Distinct Subsequences
Given a string S and a string T, count the number of distinct subsequences of S which equals T.
A subsequence of a string is a new string which is formed from the original string by deleting some (can be none) of the characters without disturbing the relative positions of the remaining characters. (ie, “ACE” is a subsequence of “ABCDE” while “AEC” is not).
Example 1:
Input: S = “rabbbit”, T = “rabbit”
Output: 3
Explanation:
As shown below, there are 3 ways you can generate “rabbit” from S.
(The caret symbol ^ means the chosen letters)
rabbbit
^^^^ ^^
rabbbit
^^ ^^^^
rabbbit
^^^ ^^^
Example 2:
Input: S = “babgbag”, T = “bag”
Output: 5
Explanation:
As shown below, there are 5 ways you can generate “bag” from S.
(The caret symbol ^ means the chosen letters)
babgbag
^^ ^
babgbag
^^ ^
babgbag
^ ^^
babgbag
^ ^^
babgbag
^^^
解析
找到字符串s中子串t的個數。
自己的解法
設一個二維數組dp[t.len][s.len],dp[i][j]表示字符串s[0,j]有子串t[0,i]的個數,只有s[j]==t[i]時,纔會>0;
當匹配到t的第i+1個字符時,當前與t[i+1]相同的字符位置s[j]的dp[i+1][j]是上一個匹配字符的個數之和,即dp[i+1][j] = dp[i][k] k<j;
最後結果爲t的最後一個字符全部匹配的結果之和。
class Solution {
public:
int numDistinct(string s, string t) {
int len1 = s.size(),len2 = t.size();
if(len1 == 0 || len1 < len2)

*提取信息:*
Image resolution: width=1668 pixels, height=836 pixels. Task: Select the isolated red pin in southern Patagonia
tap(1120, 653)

* * *

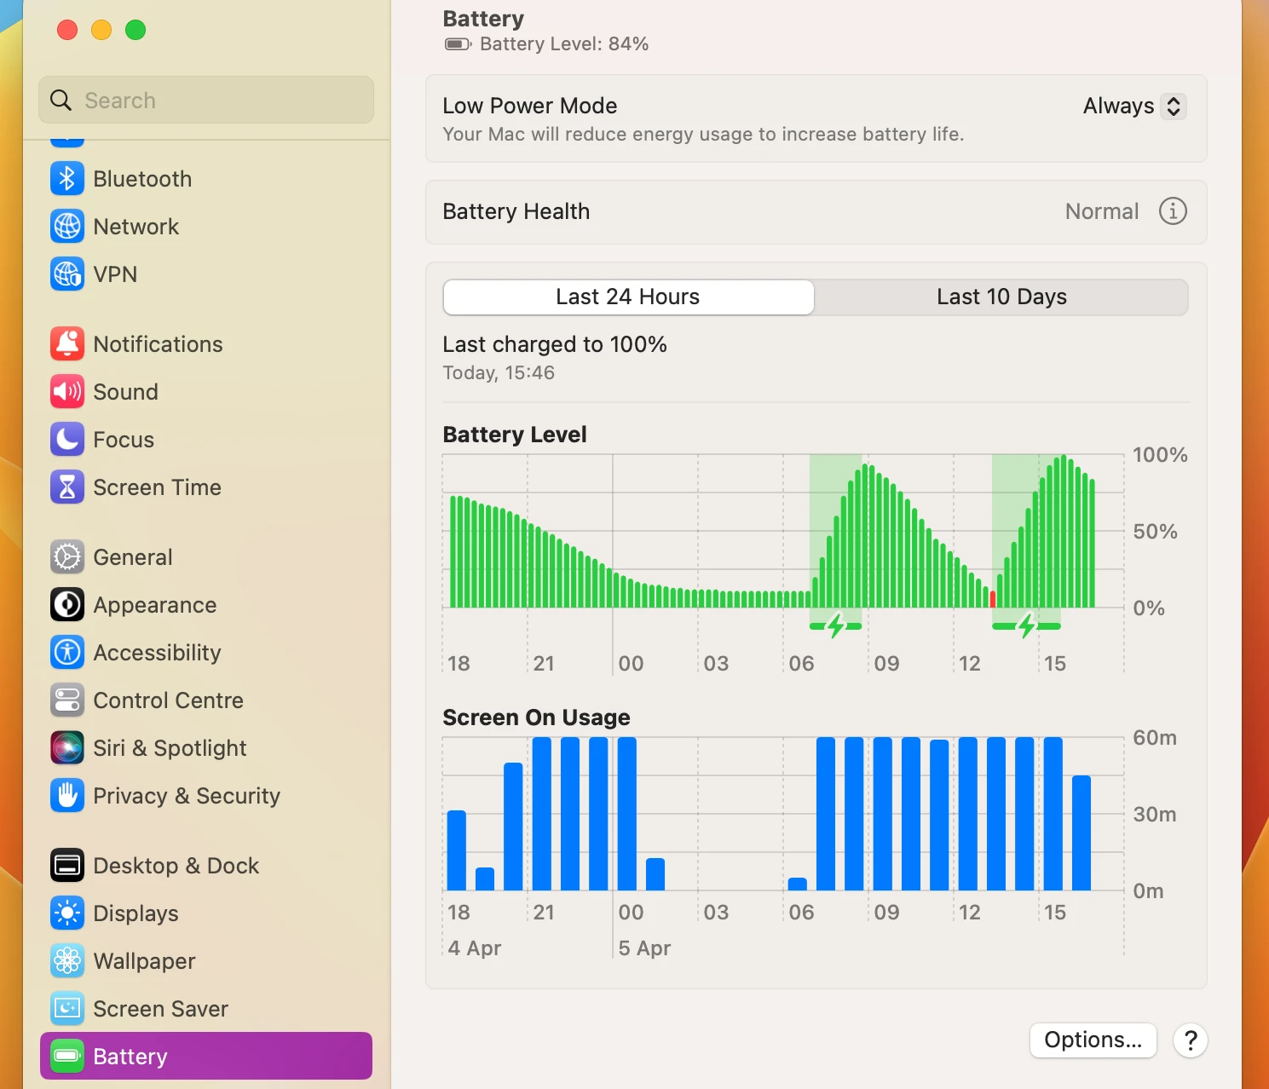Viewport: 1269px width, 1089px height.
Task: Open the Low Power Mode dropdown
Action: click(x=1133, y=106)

*必做任务:*
1. 请将原文中以“設一個二維數組”开头的段落改写成简短的列表，并保留其主要事实。
2. 根据原文中“自己的解法”部分，最后结果是怎样得到的？
3. 请给出原文中计数不同子序列的代码的后续部分，从其最后一行之后接着写下去。

*练习解答:*
1.
- 设一个二维数组 dp[t.len][s.len]。
- dp[i][j] 表示字符串 s[0,j] 中含有子串 t[0,i] 的个数。
- 只有当 s[j]==t[i] 时，dp[i][j] 才会大于 0。

2. 最后结果是 t 的最后一个字符全部匹配的结果之和。

3.
return 0;
vector<vector<long> > dp(len2, vector<long>(len1,0));
for(int i=0;i<len2;i++){
for(int j=0;j<len1;j++){
if(t[i] == s[j]){
if(i == 0)
dp[0][j] = 1;
else{
for(int k=0;k<j;k++)
dp[i][j] += dp[i-1][k];
}
}
}
}
int res = 0;
for(int j=0;j<len1;j++)
res += dp[len2-1][j];
return res;
}
};
動態規劃
同樣設置一個動態規劃數組,dp[i][j] 表示s中範圍是 [0, i] 的子串中能組成t中範圍是 [0, j] 的子串的子序列的個數。
邊界條件:子序列爲空時,返回1,即dp[0][j] = 1
dp[i][j] 時,dp[i][j] >= dp[i][j - 1] 總是成立,
當 T[i - 1] == S[j - 1] 時,dp[i][j] = dp[i][j - 1] + dp[i - 1][j - 1],
若不等, dp[i][j] = dp[i][j - 1],
綜合以上,遞推式爲:
dp[i][j] = dp[i][j - 1] + (T[i - 1] == S[j - 1] ? dp[i - 1][j - 1] : 0)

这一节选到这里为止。